◆ WHAT TO DO ◆
Drop every picture and give the entries back exactly.

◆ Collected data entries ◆

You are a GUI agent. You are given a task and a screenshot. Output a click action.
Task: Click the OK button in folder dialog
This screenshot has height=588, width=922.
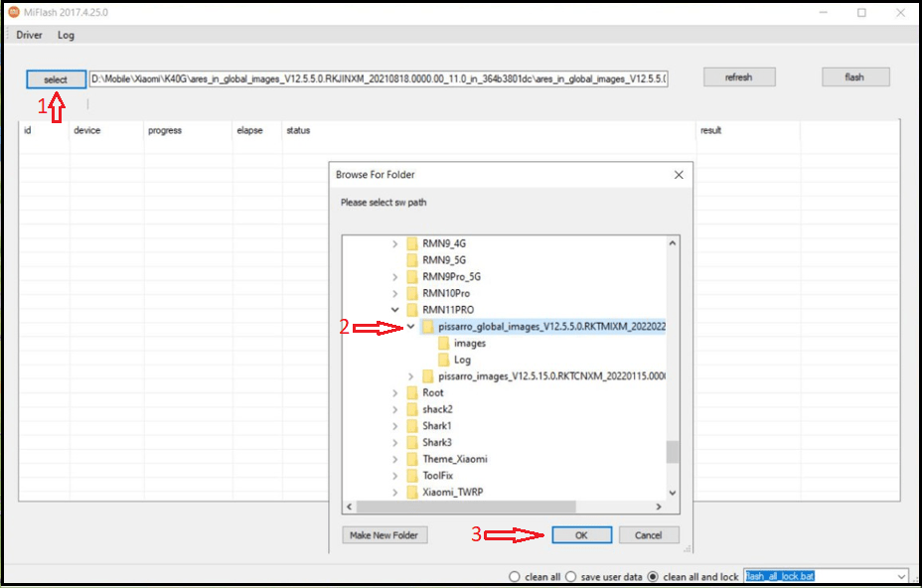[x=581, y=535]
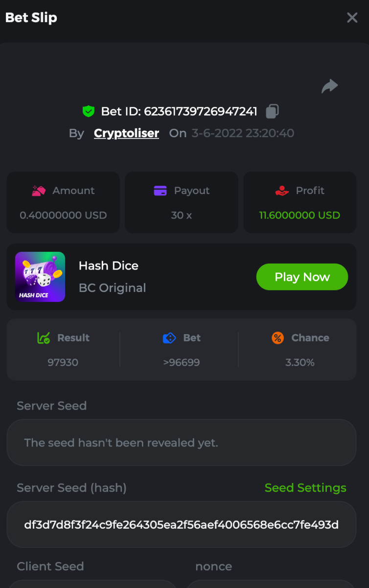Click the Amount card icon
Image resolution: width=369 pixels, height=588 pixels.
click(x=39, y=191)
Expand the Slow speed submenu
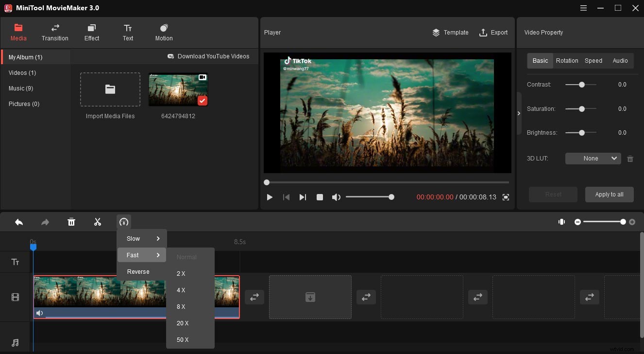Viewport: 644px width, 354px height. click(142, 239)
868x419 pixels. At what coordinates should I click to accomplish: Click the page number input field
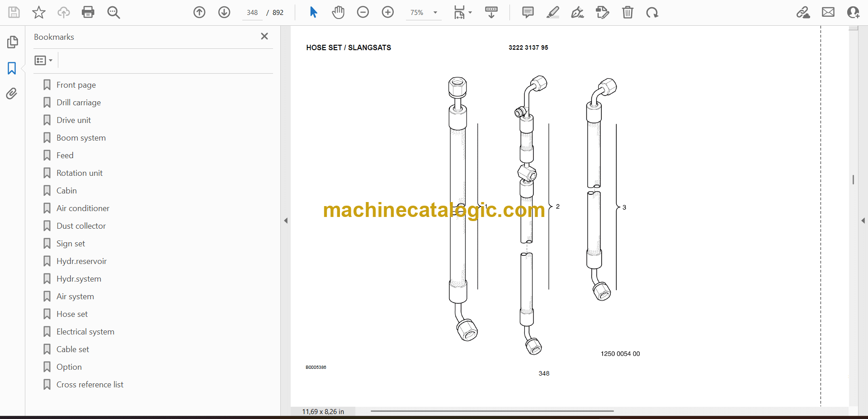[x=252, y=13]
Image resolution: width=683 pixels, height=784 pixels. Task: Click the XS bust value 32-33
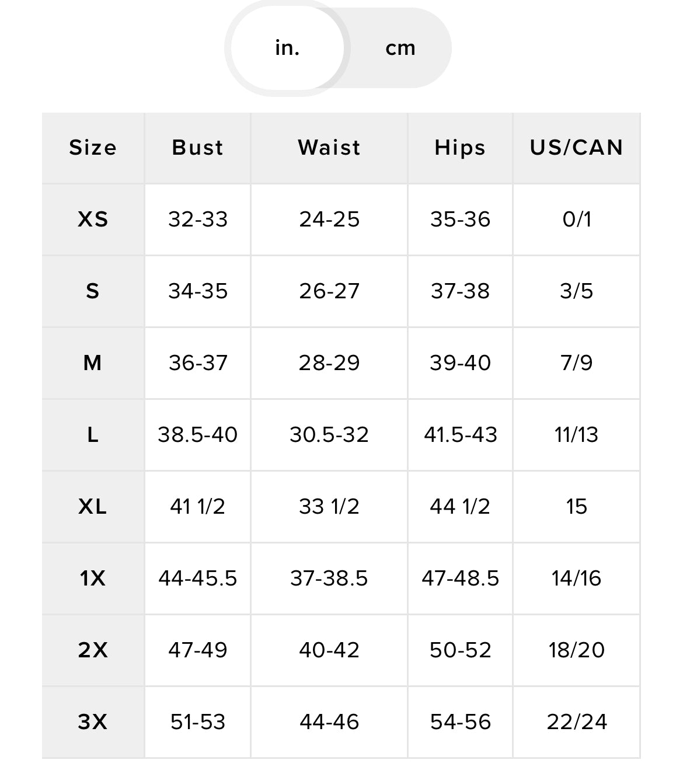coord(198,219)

◆ RESULT ◆
You are a GUI agent. You are given a task and a screenshot. Output a click action.
Task: Click the OK button in folder dialog
This screenshot has height=588, width=922.
[x=581, y=535]
Click the Amount card icon
Image resolution: width=369 pixels, height=588 pixels.
click(x=39, y=191)
Expand the Slow speed submenu
Viewport: 644px width, 354px height. click(142, 239)
868x419 pixels. At what coordinates should I click to accomplish: Click the page number input field
[x=252, y=13]
Image resolution: width=683 pixels, height=784 pixels. Task: Click the XS bust value 32-33
coord(198,219)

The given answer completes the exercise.